The Federal Aviation Administration intends to tweak its certification process to require manufacturers to specifically inform the agency about “safety critical” items.

The FAA has long required companies, during the process of achieving certification for new transport aircraft, to include “safety critical information” in initial certification plans.

But in a notice released by the US government on 26 July, the FAA says such information is often not “clearly demarcated as safety critical”.

“The FAA plans to… provide guidance for applicants to delineate safety critical information,” it adds.


Source: Boeing

The change marks the FAA’s response to provisions in a 2020 law under which the FAA must require companies to be more forthcoming with details about systems and designs that could cause significant safety hazards.

The law responded to the FAA’s perceived inadequate oversight of Boeing’s 737 Max certification – specifically its review the jet’s Maneuvering Characteristics Augmentation System, which sent two Max 8s into dives from which the pilots could not recover.

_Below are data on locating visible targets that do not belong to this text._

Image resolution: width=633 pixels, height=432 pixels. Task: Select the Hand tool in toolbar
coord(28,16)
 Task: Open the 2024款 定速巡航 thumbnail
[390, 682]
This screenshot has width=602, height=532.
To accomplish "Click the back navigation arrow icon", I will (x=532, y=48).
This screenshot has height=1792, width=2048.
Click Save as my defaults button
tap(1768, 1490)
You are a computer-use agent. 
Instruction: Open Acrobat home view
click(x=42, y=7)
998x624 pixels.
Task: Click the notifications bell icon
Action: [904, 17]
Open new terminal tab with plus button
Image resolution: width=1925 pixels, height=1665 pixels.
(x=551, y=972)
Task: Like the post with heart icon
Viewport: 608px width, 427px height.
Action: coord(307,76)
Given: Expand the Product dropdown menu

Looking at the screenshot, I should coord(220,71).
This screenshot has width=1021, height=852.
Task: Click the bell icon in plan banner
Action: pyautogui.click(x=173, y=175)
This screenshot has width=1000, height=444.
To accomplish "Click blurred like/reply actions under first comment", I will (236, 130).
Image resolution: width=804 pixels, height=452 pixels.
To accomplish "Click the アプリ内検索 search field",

The law defines “safety critical information” as including designs and systems that, without pilot input, could command changes to “the flight path or airspeed of an airplane”. Other examples include failures that can have “hazardous or catastrophic” effects.

Under the law, the FAA must require such information from both applications for new type certificates and for holders of existing certificates. Companies that discover new safety risks must report those to the FAA.

The agency is accepting public comments about the regulatory changes, which come as Boeing is working to achieve FAA certification for its 737 Max 7 and Max 10.